GDPR, Privacy and WordPress

Over the last few weeks and months if you’ve been on any kind of email subscription list you have undoubtedly had at least one email (likely with a pleading tone!) asking you to re-confirm your permission to receive emails. These emails have all been prompted by the new General Data Protection Regulations, or more commonly by the acronym GDPR which is in force under EU Law as of May 25th 2018.

These impending regulations coupled with the fallout from the high profile Facebook / Cambridge Analytica data mis-use has brought the whole issue of data protection, privacy and handling of user data to the forefront of people’s minds. The consequences of mis-use of personal data provided to websites have been shown to be potentially far reaching.

Personal Data and Privacy

In the light of both GDPR and Facebook’s privacy issues the development community around WordPress has been quick to respond with enhancements to increase its compliance with the requirements of GDPR. WordPress 4.9.6 was released 17th May was a minor update in version numbering but added a few new settings and controls in the WordPress backend to help with compliance, the following is quick overview of what has been added and what the intentions are behind them.

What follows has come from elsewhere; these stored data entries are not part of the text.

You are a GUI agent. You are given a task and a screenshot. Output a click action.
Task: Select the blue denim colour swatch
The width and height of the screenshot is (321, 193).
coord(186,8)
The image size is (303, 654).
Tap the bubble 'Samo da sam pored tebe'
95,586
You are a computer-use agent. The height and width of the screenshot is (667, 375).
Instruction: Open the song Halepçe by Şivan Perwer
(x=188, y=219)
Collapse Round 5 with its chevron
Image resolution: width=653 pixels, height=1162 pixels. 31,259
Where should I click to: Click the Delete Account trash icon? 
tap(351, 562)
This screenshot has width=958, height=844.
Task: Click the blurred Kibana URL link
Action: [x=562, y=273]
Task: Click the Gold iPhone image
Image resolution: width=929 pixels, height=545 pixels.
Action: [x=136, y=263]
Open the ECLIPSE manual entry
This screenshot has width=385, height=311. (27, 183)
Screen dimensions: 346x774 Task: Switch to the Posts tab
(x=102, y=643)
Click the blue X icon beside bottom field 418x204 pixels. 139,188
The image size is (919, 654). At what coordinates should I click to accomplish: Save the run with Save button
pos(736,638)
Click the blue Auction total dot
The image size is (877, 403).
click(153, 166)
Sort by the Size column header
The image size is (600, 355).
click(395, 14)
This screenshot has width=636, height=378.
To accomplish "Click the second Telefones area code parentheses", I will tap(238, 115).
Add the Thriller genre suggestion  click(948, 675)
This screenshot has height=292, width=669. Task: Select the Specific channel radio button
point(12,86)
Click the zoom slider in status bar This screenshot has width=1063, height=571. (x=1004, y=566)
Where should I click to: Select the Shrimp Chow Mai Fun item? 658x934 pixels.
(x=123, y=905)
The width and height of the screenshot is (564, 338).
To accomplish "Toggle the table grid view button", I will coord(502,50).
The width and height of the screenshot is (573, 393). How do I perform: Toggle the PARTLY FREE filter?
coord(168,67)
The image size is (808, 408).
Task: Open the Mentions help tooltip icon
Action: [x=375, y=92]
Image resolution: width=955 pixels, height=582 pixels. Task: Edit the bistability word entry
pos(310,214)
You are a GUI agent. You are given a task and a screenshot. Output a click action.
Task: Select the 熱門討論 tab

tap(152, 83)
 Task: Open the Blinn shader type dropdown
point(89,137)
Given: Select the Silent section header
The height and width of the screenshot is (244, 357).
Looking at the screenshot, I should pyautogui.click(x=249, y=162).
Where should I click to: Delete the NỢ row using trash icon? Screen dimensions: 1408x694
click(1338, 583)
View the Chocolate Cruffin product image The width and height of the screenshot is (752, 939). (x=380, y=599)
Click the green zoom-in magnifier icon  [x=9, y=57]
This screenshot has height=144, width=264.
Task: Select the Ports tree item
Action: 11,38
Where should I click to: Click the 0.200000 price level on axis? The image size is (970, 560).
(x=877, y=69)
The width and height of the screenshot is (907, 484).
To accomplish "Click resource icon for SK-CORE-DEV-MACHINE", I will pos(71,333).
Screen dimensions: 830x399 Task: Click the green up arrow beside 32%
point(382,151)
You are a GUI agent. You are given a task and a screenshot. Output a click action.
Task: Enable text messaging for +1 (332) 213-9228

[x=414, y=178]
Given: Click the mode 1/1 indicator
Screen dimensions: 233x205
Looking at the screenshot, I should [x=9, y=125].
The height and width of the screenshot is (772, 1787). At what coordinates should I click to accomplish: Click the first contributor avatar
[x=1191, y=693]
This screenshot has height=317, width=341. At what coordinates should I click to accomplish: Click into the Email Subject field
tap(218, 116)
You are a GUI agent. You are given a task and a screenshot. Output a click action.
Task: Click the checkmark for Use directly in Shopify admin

After updating to 4.9.6 you will see a popup highlighting the new “Personal Data Export and Erasure” features that have been added to the Tools menu, along with a new Privacy feature in the Settings menu.

Privacy Policy

Accessing the new Privacy feature in the Settings menu will show a general overview of why you may need to add a Privacy Policy page to your website. Whilst GDPR is currently the most prominent regulation which may affect the legal need for a privacy policy page there are also other regulations in place around the world.

You can then select an existing Privacy Policy page if you have one or you can click the “Create New Page” option which will add a new page to your site with suggested privacy policy content, which you can then edit. Some of this content is more broad generic privacy information but some such as the “Comments” section details information that may be held when users comment on your WordPress site. So even if you do not have users logging in to your website it is important to note that the process of simply leaving a comment on your website involves the person doing so to provide some personal information in this process and the saving of cookies in the user’s browser. Subsequently there is a new permission checkbox on comment forms to allow users to explicitly consent to this.

Export Personal Data

In the Tools menu there are two new features added to provide a way to manage the personal data of specific users’ data on your website. Regulations like GDPR require that users are able to request to see all of the data that your website may hold about that user, the new “Export Personal Data” function allows you to enter the email address of a user which will then email a link to a zip file of all of the data held relating to that email address.

Erase Personal Data

The second new addition to the Tools menu is the “Erase Personal Data” function. This provides a way for any identifying information related to a user to be erased from the site. It’s worth noting that this doesn’t delete actual comments from the site but it does remove any way for these to be identified either on the front-end or back-end of the website.

You enter the email address of the user requesting erasure of their personal data into the field and then this will send out an email to the user asking them to confirm the erasure of their data, so it puts the ultimate control of this data in the user’s hands.

Are you a plugin developer?

If you are a WordPress plugin developer then hopefully you haven’t been oblivious to these changes that have been happening in WordPress core, but if not then it’s worth taking a look at the update guide for WordPress 4.9.6 as there is some impact on plugin developers. Particularly if your plugin handles any personal user data then this may be extremely important for you to get up to speed on: https://make.wordpress.org/core/2018/05/17/4-9-6-update-guide/

You should also have a good read through the Privacy section of the Plugin handbook: https://developer.wordpress.org/plugins/privacy/

What next?

These tools in WordPress core are just the start of an increased focus on user privacy and data security within WordPress and the many plugins in the WordPress ecosystem. You can expect some further additions in future releases and in particular new features added to third-party plugins in the interest of data protection and privacy.